▸ Task goal: Return exactly the listing's lines, from its first line to the line holding "This screenshot has height=381, width=530.", ends included.

Segment Start: Supplied entries

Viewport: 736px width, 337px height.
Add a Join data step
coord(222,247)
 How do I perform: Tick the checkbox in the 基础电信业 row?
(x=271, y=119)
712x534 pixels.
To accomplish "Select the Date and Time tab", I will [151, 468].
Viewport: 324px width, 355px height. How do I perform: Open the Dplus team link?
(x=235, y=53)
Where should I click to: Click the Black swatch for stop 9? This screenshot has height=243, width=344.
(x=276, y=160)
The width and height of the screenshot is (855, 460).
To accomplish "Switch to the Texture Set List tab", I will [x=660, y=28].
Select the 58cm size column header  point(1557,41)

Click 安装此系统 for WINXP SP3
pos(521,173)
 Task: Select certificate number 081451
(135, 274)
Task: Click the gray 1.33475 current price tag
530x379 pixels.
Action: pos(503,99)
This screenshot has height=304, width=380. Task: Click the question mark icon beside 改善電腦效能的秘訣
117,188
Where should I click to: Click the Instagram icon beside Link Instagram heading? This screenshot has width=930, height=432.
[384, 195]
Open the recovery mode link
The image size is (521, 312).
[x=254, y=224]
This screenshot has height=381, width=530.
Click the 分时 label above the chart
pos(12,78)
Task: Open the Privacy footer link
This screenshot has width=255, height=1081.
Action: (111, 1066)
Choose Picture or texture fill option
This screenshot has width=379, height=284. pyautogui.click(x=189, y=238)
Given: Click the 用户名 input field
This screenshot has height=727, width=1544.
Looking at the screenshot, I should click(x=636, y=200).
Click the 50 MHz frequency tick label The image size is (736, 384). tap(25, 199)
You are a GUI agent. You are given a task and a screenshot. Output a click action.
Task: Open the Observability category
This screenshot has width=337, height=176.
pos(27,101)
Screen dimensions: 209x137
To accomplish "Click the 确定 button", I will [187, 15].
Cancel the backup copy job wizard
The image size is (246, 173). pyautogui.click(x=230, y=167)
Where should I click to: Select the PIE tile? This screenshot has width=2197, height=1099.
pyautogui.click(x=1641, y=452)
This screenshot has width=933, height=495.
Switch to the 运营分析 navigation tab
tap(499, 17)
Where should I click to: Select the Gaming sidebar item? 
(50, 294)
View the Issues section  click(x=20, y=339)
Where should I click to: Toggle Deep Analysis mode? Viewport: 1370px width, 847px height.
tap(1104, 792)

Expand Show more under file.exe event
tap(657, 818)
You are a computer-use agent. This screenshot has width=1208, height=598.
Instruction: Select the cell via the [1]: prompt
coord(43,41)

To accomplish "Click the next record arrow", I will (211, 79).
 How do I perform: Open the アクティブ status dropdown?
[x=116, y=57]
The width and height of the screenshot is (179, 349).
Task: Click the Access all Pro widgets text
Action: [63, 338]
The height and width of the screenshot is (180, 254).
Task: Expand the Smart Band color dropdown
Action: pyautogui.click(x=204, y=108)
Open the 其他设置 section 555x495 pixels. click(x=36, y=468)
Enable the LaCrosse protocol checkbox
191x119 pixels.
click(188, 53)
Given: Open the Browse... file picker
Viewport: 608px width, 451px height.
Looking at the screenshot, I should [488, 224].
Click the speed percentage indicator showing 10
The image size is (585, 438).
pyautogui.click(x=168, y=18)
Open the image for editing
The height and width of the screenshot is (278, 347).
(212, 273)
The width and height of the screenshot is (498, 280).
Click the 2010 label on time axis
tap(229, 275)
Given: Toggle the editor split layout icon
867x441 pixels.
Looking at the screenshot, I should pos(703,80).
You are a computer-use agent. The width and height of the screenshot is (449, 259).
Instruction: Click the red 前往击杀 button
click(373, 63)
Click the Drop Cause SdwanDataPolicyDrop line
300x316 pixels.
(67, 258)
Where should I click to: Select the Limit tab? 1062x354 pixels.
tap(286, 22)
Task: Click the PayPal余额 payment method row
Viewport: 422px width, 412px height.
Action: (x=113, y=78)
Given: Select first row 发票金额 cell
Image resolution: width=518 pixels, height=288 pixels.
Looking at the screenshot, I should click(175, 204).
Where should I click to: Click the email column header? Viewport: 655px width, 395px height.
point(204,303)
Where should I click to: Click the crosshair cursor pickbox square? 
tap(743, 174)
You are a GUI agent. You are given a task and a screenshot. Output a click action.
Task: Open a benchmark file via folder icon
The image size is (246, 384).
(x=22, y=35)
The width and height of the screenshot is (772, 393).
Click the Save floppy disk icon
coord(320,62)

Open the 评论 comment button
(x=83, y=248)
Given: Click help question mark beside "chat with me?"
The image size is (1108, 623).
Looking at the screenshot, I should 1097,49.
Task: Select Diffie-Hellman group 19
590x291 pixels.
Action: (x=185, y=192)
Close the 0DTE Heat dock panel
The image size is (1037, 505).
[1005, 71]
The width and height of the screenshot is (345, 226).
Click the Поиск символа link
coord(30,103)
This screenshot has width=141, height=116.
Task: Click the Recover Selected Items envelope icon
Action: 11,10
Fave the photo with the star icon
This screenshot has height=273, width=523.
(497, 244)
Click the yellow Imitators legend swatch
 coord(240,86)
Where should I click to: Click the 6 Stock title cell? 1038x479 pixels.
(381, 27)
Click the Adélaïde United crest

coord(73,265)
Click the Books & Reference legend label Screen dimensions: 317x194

Segment End: Supplied entries

▸ Written answer:
Viewport: 736px width, 337px height.
Add a Join data step
coord(222,247)
 How do I perform: Tick the checkbox in the 基础电信业 row?
(x=271, y=119)
712x534 pixels.
To accomplish "Select the Date and Time tab", I will [151, 468].
Viewport: 324px width, 355px height. How do I perform: Open the Dplus team link?
(x=235, y=53)
Where should I click to: Click the Black swatch for stop 9? This screenshot has height=243, width=344.
(x=276, y=160)
The width and height of the screenshot is (855, 460).
To accomplish "Switch to the Texture Set List tab", I will [x=660, y=28].
Select the 58cm size column header  point(1557,41)

Click 安装此系统 for WINXP SP3
pos(521,173)
 Task: Select certificate number 081451
(135, 274)
Task: Click the gray 1.33475 current price tag
530x379 pixels.
Action: pos(503,99)
This screenshot has height=304, width=380. Task: Click the question mark icon beside 改善電腦效能的秘訣
117,188
Where should I click to: Click the Instagram icon beside Link Instagram heading? This screenshot has width=930, height=432.
[384, 195]
Open the recovery mode link
The image size is (521, 312).
[x=254, y=224]
This screenshot has height=381, width=530.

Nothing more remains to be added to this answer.